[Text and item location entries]

start

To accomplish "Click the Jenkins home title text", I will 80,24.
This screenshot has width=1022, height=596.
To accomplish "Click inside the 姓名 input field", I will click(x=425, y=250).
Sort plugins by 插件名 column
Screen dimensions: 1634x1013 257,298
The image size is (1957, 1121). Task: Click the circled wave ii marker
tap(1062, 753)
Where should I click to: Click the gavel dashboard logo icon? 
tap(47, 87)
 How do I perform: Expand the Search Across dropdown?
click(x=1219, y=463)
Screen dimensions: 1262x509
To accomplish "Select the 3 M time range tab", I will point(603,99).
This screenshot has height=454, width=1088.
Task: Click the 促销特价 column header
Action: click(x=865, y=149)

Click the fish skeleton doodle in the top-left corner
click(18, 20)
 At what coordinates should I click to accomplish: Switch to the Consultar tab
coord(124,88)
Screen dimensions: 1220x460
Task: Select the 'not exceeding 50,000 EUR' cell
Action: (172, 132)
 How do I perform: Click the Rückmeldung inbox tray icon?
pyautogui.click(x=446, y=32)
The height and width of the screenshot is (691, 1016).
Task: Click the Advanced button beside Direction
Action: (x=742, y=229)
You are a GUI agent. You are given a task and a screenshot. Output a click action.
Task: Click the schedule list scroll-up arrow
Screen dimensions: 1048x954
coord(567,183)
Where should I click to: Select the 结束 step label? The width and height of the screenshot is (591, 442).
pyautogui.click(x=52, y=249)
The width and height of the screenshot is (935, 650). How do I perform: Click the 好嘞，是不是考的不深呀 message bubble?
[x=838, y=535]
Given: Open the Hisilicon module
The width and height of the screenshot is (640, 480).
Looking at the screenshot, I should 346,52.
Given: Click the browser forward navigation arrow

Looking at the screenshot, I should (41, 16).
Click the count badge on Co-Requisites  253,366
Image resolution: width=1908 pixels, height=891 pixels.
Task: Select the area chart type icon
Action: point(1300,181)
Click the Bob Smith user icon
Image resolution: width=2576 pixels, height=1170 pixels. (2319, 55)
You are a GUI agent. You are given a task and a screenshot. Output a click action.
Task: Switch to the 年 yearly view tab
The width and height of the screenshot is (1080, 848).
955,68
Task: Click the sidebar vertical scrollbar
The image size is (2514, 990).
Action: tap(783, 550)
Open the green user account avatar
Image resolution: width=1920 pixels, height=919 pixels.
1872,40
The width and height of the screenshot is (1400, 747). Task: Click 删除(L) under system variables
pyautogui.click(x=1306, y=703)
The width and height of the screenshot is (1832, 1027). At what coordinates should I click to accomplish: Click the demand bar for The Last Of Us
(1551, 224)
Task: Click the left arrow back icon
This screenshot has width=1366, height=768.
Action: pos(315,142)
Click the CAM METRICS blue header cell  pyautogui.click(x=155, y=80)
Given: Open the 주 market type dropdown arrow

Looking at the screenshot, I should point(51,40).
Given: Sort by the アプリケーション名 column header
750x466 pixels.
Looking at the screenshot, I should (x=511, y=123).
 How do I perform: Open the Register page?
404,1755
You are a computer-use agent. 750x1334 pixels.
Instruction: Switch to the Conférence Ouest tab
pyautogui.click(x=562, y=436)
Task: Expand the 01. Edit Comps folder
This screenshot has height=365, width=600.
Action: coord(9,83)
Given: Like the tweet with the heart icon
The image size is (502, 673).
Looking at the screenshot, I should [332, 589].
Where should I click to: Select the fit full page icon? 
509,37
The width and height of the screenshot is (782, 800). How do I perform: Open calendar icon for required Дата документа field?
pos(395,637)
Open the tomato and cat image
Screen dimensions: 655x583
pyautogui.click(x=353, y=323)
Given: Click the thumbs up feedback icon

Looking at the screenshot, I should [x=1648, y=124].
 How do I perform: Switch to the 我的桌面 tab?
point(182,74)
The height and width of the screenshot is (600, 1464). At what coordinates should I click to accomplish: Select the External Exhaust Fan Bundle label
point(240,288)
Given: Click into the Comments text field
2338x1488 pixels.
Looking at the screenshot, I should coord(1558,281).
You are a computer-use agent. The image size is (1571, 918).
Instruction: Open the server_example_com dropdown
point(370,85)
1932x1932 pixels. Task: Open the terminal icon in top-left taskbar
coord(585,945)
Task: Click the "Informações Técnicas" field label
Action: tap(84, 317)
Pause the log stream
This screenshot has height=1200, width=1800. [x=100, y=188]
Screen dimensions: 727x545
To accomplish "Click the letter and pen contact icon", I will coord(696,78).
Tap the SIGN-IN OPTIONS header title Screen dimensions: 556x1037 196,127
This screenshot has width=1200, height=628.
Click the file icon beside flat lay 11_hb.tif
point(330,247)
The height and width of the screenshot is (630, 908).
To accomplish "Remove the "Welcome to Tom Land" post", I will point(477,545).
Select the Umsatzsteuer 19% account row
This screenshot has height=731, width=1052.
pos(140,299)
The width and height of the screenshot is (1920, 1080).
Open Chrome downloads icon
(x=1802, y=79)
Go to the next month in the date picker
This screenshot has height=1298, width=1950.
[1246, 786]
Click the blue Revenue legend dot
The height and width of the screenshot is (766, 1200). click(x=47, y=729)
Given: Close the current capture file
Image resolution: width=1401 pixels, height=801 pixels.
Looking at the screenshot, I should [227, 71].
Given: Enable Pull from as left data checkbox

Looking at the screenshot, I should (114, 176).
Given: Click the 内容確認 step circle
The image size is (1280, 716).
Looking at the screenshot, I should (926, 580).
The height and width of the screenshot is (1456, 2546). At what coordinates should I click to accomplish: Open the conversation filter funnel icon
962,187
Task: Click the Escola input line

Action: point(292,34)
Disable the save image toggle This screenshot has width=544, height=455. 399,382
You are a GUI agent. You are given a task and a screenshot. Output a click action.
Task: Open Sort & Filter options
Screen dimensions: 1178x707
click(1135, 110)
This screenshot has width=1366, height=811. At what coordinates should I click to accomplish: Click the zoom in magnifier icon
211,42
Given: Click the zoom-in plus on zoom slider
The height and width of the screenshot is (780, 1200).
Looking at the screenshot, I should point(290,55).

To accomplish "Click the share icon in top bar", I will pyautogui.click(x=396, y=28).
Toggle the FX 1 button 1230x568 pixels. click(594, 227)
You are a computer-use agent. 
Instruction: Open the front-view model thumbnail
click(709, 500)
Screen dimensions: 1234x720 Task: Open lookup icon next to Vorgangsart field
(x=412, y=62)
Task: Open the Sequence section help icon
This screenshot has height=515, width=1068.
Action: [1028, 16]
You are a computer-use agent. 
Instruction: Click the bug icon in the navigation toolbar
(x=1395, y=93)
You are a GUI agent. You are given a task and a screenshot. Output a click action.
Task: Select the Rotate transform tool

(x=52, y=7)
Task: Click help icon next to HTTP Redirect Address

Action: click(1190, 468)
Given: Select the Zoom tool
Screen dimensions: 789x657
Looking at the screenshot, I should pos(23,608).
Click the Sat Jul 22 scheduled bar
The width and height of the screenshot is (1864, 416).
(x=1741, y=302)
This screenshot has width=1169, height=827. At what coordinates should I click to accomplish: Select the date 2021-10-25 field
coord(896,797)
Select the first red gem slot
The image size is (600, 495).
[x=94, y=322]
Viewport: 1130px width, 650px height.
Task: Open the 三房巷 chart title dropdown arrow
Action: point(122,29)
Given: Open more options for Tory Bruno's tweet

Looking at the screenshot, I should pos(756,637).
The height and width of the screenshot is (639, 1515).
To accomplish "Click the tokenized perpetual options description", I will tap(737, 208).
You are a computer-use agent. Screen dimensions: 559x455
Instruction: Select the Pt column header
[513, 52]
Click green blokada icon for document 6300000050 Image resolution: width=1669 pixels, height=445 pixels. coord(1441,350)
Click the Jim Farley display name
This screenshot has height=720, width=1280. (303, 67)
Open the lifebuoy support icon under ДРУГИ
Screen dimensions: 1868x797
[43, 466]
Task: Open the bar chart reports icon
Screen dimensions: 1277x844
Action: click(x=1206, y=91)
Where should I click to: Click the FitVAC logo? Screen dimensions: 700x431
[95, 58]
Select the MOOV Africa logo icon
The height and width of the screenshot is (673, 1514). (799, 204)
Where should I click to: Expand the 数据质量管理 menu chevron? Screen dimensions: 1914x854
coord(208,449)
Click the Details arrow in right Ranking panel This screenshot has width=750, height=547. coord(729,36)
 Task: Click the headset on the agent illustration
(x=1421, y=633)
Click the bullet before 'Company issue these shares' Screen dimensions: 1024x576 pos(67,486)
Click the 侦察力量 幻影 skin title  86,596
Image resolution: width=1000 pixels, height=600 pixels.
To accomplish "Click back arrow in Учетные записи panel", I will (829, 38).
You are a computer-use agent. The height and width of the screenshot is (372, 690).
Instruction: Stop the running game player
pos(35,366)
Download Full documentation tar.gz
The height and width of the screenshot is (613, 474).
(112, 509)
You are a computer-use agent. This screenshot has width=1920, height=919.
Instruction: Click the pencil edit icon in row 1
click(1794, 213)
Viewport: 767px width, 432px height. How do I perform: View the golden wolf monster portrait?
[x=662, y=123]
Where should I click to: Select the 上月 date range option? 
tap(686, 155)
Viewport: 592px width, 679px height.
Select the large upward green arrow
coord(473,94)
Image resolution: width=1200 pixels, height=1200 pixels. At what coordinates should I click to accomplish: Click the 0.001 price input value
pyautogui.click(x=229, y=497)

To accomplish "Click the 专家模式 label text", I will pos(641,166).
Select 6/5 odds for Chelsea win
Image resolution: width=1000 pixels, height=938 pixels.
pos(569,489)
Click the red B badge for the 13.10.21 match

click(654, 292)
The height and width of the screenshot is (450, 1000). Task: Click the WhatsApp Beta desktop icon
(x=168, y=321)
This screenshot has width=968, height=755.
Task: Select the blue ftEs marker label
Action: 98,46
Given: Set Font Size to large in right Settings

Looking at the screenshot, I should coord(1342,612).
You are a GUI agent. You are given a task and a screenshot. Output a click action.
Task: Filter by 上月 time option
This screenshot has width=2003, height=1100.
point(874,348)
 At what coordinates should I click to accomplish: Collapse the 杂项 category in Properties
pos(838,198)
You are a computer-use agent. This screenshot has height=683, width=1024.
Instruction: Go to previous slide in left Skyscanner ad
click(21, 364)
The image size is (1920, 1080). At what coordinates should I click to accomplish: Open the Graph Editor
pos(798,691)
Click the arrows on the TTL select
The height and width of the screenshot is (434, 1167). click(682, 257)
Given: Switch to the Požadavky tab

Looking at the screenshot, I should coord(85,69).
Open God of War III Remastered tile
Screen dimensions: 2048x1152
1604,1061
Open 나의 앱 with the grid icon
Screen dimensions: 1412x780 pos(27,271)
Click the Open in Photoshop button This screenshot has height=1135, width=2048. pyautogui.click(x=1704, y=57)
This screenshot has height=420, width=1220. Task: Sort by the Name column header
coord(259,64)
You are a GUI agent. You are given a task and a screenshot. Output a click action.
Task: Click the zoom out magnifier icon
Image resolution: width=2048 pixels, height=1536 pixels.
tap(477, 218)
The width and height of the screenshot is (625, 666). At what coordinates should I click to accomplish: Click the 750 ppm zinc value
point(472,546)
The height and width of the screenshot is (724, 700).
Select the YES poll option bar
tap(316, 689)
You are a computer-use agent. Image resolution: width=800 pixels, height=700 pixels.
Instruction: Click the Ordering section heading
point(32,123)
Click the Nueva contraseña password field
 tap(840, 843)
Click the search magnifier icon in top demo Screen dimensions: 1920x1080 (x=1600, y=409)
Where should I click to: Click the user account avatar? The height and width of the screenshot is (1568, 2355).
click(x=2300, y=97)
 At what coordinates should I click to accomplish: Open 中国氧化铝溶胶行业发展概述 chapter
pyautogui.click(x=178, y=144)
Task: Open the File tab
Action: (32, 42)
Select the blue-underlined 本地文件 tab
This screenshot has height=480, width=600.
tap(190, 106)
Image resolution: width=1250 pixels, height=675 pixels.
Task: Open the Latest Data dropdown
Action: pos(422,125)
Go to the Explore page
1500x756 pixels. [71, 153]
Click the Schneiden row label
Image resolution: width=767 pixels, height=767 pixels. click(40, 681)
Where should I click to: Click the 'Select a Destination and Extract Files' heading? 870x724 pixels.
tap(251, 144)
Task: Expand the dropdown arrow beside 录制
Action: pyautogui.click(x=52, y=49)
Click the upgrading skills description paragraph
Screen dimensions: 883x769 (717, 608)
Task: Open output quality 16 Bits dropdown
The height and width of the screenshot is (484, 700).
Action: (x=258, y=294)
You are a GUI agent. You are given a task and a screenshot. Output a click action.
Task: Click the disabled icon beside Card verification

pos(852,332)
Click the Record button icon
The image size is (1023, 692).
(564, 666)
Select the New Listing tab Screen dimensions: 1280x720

end

The request: Copy out the lines of the records between the line containing "How do I perform: Open the Register page?" and the line containing "Looking at the screenshot, I should [332, 589].", inclusive, without changing them.

Output:
 How do I perform: Open the Register page?
404,1755
You are a computer-use agent. 750x1334 pixels.
Instruction: Switch to the Conférence Ouest tab
pyautogui.click(x=562, y=436)
Task: Expand the 01. Edit Comps folder
This screenshot has height=365, width=600.
Action: coord(9,83)
Given: Like the tweet with the heart icon
The image size is (502, 673).
Looking at the screenshot, I should [332, 589].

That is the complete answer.